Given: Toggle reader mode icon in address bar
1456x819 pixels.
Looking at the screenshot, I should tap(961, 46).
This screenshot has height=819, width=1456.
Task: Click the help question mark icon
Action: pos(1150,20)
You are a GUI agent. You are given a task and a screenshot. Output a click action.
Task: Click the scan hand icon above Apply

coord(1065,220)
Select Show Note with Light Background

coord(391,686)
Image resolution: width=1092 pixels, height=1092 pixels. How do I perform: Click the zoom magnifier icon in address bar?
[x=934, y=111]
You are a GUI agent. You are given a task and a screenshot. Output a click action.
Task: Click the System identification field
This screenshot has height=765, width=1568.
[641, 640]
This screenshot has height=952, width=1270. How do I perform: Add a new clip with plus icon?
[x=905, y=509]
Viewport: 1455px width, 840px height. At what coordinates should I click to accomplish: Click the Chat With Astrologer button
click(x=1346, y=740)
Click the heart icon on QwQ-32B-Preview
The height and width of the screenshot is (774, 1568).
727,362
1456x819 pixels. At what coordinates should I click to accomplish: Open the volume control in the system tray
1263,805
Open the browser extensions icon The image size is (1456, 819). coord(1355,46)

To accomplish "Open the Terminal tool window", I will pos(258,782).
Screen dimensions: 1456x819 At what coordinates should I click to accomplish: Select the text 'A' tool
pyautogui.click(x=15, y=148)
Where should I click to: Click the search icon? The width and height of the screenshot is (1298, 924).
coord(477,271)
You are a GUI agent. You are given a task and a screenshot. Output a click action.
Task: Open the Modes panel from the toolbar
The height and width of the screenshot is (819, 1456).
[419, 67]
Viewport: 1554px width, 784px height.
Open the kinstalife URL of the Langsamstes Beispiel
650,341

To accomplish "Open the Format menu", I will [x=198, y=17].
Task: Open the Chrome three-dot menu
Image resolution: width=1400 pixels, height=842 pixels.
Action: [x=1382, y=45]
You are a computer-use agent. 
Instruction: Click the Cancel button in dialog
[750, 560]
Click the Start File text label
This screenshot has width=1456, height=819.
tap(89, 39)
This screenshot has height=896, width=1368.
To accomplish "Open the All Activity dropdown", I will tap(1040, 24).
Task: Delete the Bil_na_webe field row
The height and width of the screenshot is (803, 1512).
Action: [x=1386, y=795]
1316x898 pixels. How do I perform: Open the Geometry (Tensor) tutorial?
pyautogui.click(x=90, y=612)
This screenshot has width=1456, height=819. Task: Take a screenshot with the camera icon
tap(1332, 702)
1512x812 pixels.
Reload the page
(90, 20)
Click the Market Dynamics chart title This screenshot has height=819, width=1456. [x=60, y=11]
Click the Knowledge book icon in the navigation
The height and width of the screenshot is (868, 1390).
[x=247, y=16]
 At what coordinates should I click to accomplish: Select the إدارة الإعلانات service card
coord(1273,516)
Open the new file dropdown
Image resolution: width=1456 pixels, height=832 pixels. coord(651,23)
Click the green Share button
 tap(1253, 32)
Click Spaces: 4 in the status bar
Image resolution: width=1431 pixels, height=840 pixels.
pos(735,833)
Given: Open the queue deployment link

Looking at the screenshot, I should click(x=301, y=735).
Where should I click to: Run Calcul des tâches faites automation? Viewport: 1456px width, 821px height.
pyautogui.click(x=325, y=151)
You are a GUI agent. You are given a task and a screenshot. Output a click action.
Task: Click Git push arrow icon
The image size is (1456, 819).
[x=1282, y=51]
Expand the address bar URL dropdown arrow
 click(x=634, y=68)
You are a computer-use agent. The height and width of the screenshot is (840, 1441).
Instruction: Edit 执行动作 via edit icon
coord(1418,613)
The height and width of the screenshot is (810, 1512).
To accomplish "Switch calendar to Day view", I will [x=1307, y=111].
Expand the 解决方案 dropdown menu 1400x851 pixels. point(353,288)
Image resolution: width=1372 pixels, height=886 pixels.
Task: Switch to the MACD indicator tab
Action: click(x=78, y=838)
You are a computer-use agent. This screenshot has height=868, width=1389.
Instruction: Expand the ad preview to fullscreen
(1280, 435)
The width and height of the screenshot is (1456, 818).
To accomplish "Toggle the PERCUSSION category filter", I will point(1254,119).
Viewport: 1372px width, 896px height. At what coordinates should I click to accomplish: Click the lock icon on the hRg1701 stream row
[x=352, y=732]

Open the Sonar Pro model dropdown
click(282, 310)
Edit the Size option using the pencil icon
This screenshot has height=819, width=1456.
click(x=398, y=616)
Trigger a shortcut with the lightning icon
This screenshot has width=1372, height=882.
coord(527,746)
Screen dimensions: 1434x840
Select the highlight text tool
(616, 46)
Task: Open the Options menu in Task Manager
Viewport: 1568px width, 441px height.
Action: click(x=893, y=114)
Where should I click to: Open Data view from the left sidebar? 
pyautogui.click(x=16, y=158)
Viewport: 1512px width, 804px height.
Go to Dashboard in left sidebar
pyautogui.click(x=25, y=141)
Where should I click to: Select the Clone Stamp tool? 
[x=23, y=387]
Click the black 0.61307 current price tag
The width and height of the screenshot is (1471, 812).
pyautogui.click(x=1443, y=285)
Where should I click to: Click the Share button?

===============

State the number of lines in this listing that contain the string "will", and add nothing else.

The completed task = 5